India is administering Covishield—the local brand of AstraZeneca’s formula—and the made-in-India Covaxin vaccine.  Both require two doses spaced four to eight weeks apart.  The government’s language around vaccinations has been cleverly vague thus far, with some communiques indicating an intention to distribute 300 million doses by August. Other updates suggest 300 million people (600 million doses) will be fully vaccinated by then.

“We have a plan to give vaccines to 250-300 million people by July-August,” top health minister Harsh Vardhan has said. If that means 300 million doses—150 million people fully vaccinated—that’s more achievable. In the scenario outlined in the chart, the government could possibly reach that number by August.

Of course, there are a number of reasons to expect our simple projection to be entirely too optimistic. Maintaining the current rate of dosage delivery is highly unlikely as vaccine shortages grip the country.

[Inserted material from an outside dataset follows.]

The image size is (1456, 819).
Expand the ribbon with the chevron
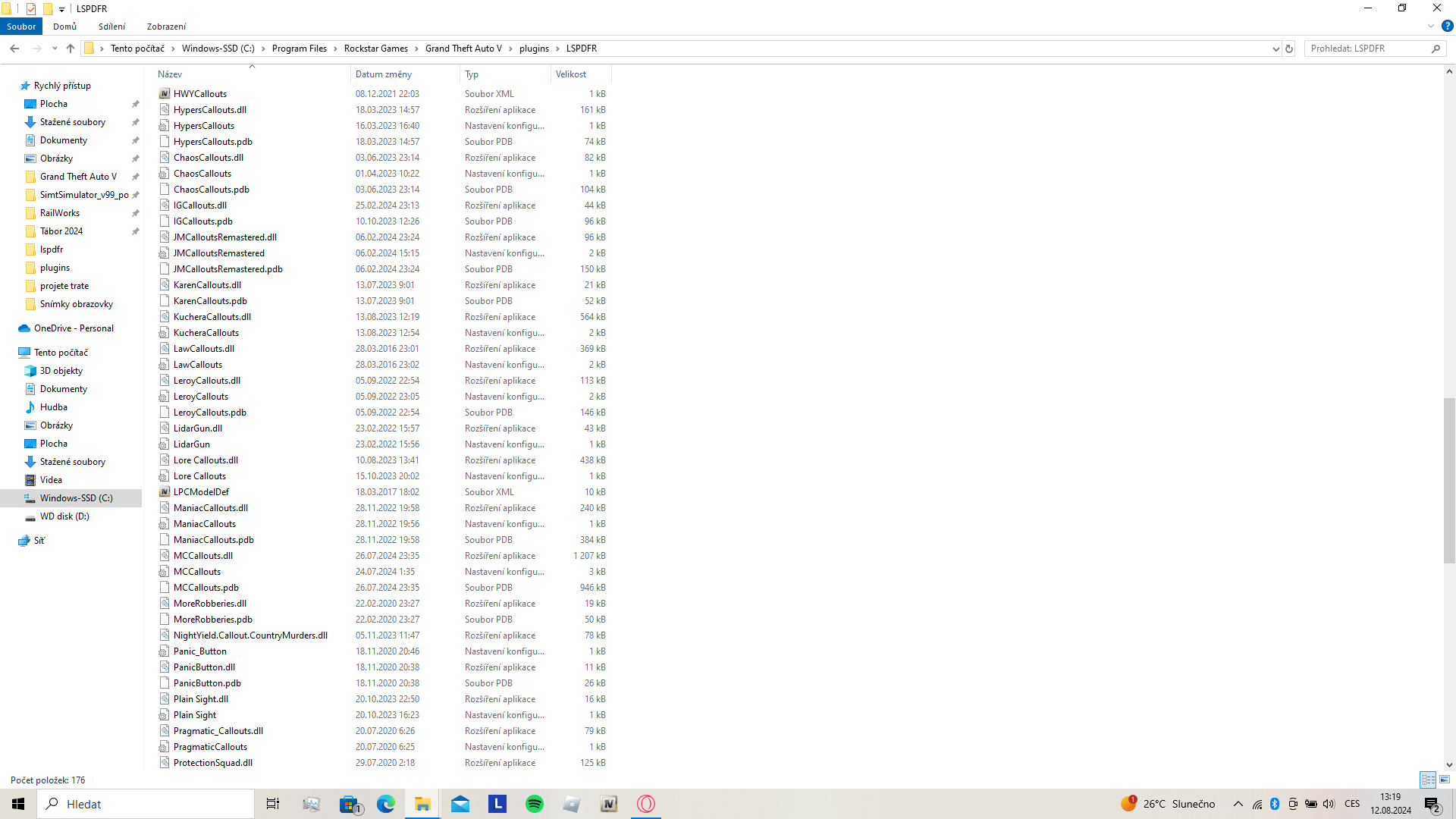(1431, 26)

The pace of Covid-19 vaccine delivery has slowed

On April 5, India hit an impressive vaccination peak of giving 4.5 million people shots in a day. By comparison, the US administered 3.4 million shots at its peak on April 13. However, the speed of vaccination has drastically slowed since then. Fewer than 1.5 million Indians received their first or second jab on May 4.

Supply constraints remain the biggest hindrance.

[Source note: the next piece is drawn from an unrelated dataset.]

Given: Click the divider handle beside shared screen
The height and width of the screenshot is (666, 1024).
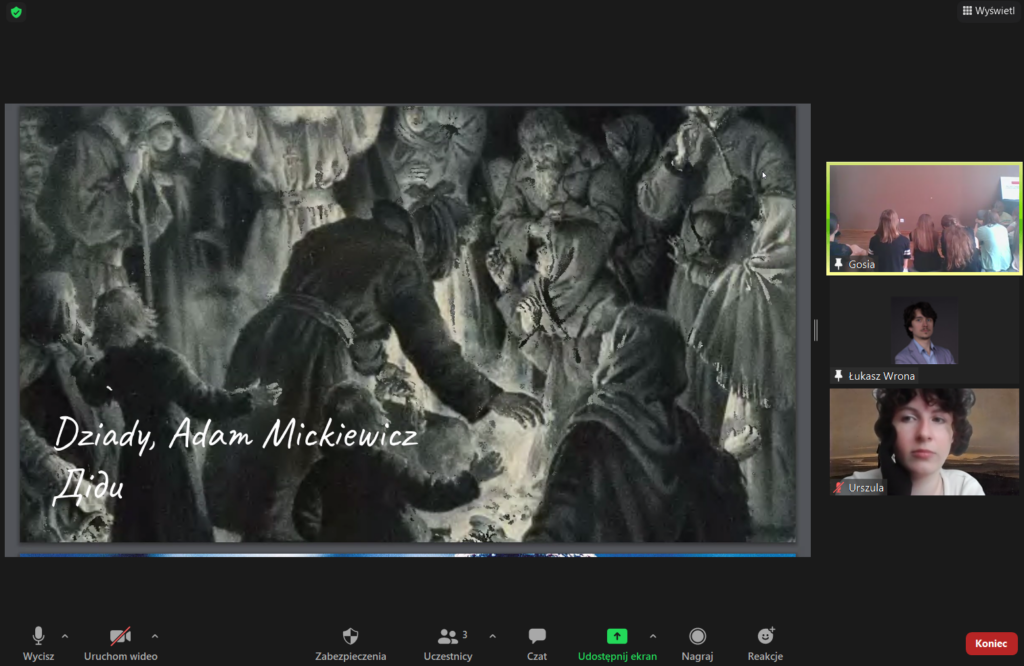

“India needs anywhere between 200 to 250 million doses a month to [support] Covid-19 vaccination drives to full capacity, and it has around 70-80 million doses a month. Clearly, there is a long way to get [to] that kind of supply,” Chandrakant Lahariya, a New Delhi-based doctor and a vaccines, public policy, and health systems expert, told CNBC.

In order to ramp up supply, India temporarily halted exports of vaccines from Serum Institute of India (SII) in March as domestic demand rose (impacting Africa’s vaccine drives, as it is a significant supplier of the Covax vaccine-sharing initiative). It has asked the US to lift its ban on export of raw materials, which it did, and is hoping the Biden administration will share its vaccine surplus as well, which it might do soon.

On April 21, the health ministry announced a Rs4,500 crore ($610 million) grant to India’s vaccine makers to ramp up production. The SII, which is producing 60-70 million doses a month, expects to manufacture 100 million doses monthly by July. Bharat Biotech, which was producing a meagre 400,000 doses of Covaxin monthly at its Hyderabad facility in March, has plans to scale up to make 700 million doses per annum.

Despite all these efforts, the August deadline is a tight one.

Adding to the mess, the central government—so far the sole controller of the world’s largest vaccination program—made 50% of available vaccine stocks available to state governments and private players just two weeks ago, and at exorbitant prices.

There are Covid-19 vaccine shortages, but the data are unclear

The government has assured citizens that it has already placed significant vaccine orders with domestic suppliers.

On May 5, it even claimed over 944,000 doses were still available with the states and union territories. Yet, when authorities opened up registrations for 18-44 year olds to start getting vaccinated on May 1, most states said they were plagued by vaccine shortages. Six states—Maharashtra, Rajasthan, Uttar Pradesh, Chhattisgarh, Gujarat, and Odisha—have held so-called “token” drives, during which only a few hundred people in the age group were vaccinated as a symbol of the program’s expansion.

Besides the Indian manufacturers, several other vaccine options are being dangled in front of Indians, including Russia’s Sputnik V and Ahmedabad-based pharma firm Zydus Codila‘s vaccines, which could add 250 million and 140 million doses respectively. Indian vaccine maker Biological E is getting ready to produce the Johnson & Johnson vaccine in another five months. Pfizer and Moderna could potentially become available, too.

With little transparency and accountability on how and when those promises will be fulfilled, timelines, for now, may be based more on hope than reality.